Enquanto a primeira parte de Venta não prima pela concisão, a segunda é menos econômica, dando voz à fluência narrativa de um sujeito presente que se manifesta em primeira pessoa e ensaia até uma referência autobiográfica: “1970 (quando nasci) me implantaram o programa/ desde então frutifica cultivar a fé nos dados/ (…)/ mas defeito de fábrica humana falha/ durou menos que minha vida aquele chip”.
O tempo parece restringir-se ao agora, o que significa que o passado ficou para trás, são poucas reminiscências. O espaço é aqui, folha branca tentando dizer o indizível. Um agora contemporâneo imediato que se contrapõe ao tempo mítico e transcendental preservado e reincidente no tempo presente: o eterno retorno do mesmo, privilegiado no subtítulo dessa primeira parte: “tudo muito sempre”.
se eterno nunca se eterno onde?
só o que é com aquiagora
Alguns poemas, se lidos separadamente, parecem herméticos demais, a começar pelo primeiro: “o que é com/ só/ aqui e agora// goza um enquanto// se insondável// nem sonhes”.

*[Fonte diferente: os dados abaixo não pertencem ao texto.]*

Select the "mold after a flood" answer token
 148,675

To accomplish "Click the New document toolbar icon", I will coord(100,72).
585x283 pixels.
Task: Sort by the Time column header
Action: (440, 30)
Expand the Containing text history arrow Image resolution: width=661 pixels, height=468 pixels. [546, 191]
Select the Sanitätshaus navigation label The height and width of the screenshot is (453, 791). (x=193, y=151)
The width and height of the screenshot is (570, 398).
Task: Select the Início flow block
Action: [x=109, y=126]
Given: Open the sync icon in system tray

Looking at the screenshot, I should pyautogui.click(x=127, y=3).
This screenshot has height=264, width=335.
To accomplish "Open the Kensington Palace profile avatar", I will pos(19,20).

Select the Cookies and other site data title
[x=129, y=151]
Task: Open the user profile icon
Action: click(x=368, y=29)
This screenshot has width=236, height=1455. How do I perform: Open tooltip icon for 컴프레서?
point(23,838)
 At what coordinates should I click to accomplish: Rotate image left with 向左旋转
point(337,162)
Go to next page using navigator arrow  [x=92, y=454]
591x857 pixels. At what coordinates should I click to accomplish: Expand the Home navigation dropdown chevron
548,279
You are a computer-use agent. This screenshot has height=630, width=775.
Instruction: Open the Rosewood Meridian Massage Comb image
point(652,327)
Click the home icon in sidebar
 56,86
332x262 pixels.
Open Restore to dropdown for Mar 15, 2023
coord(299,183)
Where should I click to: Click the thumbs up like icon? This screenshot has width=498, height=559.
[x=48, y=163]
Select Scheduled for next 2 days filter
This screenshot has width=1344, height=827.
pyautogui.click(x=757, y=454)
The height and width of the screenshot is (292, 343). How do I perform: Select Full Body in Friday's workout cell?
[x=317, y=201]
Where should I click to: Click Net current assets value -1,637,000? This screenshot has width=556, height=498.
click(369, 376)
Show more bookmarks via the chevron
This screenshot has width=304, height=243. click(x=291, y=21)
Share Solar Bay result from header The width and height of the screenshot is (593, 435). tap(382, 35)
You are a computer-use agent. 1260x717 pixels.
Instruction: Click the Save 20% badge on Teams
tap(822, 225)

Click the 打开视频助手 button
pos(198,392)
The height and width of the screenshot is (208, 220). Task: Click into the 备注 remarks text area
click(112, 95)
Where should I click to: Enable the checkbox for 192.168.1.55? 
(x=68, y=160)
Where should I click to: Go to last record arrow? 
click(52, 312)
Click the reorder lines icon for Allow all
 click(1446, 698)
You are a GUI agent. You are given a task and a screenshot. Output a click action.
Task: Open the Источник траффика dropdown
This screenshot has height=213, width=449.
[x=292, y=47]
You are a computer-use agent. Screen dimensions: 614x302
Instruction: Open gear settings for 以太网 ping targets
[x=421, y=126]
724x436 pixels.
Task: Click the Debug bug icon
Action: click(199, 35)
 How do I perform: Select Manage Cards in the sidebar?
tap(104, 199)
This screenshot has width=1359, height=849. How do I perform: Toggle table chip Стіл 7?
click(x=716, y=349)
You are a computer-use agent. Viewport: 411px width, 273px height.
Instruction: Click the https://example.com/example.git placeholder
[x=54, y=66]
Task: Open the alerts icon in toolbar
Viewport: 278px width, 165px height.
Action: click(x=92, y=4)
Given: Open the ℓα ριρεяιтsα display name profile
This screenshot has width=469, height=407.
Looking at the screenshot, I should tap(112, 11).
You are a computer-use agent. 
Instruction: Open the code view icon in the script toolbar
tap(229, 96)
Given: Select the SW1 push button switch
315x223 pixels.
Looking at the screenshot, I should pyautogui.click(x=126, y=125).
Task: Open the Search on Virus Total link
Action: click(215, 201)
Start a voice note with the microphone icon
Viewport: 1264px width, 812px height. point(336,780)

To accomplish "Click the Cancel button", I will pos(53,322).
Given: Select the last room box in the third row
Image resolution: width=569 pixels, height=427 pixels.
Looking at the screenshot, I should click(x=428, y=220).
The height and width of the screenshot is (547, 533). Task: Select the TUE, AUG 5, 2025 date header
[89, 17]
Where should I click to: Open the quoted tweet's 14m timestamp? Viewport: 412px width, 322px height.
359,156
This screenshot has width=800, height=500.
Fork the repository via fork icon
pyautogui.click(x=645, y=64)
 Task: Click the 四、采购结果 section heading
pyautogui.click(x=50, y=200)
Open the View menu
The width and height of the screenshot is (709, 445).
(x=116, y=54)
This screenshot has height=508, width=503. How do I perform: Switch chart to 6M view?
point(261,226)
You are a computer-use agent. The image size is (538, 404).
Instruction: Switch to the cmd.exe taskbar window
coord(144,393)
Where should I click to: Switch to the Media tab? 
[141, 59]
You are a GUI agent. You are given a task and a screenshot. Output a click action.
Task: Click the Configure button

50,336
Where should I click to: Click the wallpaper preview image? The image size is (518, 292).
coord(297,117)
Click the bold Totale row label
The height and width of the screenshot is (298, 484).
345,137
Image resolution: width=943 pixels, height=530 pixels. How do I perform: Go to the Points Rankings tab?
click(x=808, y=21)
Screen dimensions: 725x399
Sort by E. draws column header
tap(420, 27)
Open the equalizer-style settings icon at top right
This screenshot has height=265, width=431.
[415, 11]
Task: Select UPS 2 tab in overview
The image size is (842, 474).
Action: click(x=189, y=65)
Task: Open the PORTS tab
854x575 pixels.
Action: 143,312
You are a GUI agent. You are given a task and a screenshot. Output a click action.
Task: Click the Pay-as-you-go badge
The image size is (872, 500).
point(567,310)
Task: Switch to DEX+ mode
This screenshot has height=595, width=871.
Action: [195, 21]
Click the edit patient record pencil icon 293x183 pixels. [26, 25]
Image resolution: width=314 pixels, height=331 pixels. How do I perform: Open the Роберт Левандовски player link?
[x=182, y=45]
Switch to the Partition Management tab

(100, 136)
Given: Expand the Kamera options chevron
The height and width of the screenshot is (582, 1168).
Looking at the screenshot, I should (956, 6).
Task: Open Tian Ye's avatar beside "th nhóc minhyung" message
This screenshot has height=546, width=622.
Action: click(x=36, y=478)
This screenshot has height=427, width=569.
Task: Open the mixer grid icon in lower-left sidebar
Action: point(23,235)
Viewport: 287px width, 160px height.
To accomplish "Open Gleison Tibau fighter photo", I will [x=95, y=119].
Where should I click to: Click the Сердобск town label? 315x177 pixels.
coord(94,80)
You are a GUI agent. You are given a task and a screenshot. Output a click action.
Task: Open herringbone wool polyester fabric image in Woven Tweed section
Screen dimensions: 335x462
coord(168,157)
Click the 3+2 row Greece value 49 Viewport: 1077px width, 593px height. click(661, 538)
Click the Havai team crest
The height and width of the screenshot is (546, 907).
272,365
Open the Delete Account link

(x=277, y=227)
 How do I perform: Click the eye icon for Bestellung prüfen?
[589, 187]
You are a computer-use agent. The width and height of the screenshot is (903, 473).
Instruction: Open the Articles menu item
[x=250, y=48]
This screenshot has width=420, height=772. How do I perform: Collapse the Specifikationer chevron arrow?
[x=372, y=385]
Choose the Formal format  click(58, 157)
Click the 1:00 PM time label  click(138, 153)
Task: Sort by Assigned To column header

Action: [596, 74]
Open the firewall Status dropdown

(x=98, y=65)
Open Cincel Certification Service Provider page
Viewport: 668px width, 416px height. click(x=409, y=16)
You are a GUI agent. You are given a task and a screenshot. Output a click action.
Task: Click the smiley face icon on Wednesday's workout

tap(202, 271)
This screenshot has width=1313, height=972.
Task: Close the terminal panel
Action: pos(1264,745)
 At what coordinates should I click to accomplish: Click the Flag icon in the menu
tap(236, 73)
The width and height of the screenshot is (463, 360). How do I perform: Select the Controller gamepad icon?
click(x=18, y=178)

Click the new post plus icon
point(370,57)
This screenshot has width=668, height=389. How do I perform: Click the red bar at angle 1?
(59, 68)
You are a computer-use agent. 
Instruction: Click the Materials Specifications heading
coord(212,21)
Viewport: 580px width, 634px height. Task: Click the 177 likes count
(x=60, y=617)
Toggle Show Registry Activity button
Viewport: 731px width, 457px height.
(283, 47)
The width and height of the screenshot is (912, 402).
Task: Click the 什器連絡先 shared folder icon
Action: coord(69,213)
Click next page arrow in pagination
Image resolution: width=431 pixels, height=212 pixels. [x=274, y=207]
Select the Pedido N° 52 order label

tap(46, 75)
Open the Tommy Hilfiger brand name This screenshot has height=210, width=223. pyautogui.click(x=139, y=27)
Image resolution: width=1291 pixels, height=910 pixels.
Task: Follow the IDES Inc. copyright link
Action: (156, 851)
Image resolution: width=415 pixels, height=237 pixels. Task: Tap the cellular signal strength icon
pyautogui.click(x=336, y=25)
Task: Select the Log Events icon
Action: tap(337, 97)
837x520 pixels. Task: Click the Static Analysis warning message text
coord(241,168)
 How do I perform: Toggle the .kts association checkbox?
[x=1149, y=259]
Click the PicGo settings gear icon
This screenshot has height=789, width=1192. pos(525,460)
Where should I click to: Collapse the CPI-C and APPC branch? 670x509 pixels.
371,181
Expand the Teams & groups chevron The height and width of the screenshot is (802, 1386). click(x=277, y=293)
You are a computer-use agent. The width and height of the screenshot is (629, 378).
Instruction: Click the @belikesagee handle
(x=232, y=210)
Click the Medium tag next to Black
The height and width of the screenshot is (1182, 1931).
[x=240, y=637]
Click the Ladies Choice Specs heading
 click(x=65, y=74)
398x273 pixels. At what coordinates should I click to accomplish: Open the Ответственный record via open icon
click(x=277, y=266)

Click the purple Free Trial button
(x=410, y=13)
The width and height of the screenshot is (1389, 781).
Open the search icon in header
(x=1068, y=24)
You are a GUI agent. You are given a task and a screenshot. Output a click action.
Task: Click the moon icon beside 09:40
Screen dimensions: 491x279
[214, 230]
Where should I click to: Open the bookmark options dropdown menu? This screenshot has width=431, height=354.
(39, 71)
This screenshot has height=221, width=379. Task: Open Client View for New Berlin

Mas se compreendidos como fios de uma mesma rede textual, incorporados aos outros, passam a somar a multiplicidade de sentidos que se entrecruzam neste tecido-texto em permanente tensão. Esta se estabelece em vários níveis, a começar pelo confronto filosófico ou cultural de pontos de vista orientais e ocidentais. “pois no princípio/ o silêncio/ demiurgo.” Mas no princípio não seria o verbo divino? Não necessariamente: “o verbo/ comprava barulho// silêncio a barganha/ da criação”.
Conflitam aí a precariedade do verbo e a teimosia poética compulsiva que atravessa o Lutador, lembrando Drummond: “lutar com palavras/ é a luta mais vã./ Entanto lutamos…”. A luta acontece também entre o erotismo e a necessidade de contensão dos impulsos, entre Dionísio e um Apolo predominante.
paixões são para errar a mão salgardem sempre(…)
Apesar de sugerir “(…) rasga a receita/ da paixão medida/ não há quem avise”, Apolo predomina com a recomendação de cautela: “limites: avança/ até serem teus/ então recolhe”.
Enquanto no taoísmo chinês tudo vem do vazio e o recolhimento é tranqüilo e natural, para o Apolo pagão e Ocidental a origem era o Caos e “a vida é luta renhida/ viver é lutar”. Segundo Nietzsche, o apolinismo grego teve de brotar de um fundo dionisíaco: “O grego dionisíaco tinha necessidade de se tornar apolíneo: isso significa quebrar sua vontade de descomunal, múltiplo, incerto, assustador, em sua vontade de medida, de simplicidade, de ordenação à regra e ao conceito”.
mas venta não ê meu povo guenta aí —(…)inventa não meu que o povo inda há de ververedas no garimpo da poesia nas favelas(…)
É só desse fundo dionísiaco que pode brotar a poesia, mesmo que a racionalidade filosófica o tente conter. Na vida e na arte, neste aqui e agora, uma lágrima palhaça cai no picadeiro do poeta, homem múltiplo e incerto que, apesar do “trágico desconcerto” de um “chip que deu pau”, ainda ama, ainda sonha.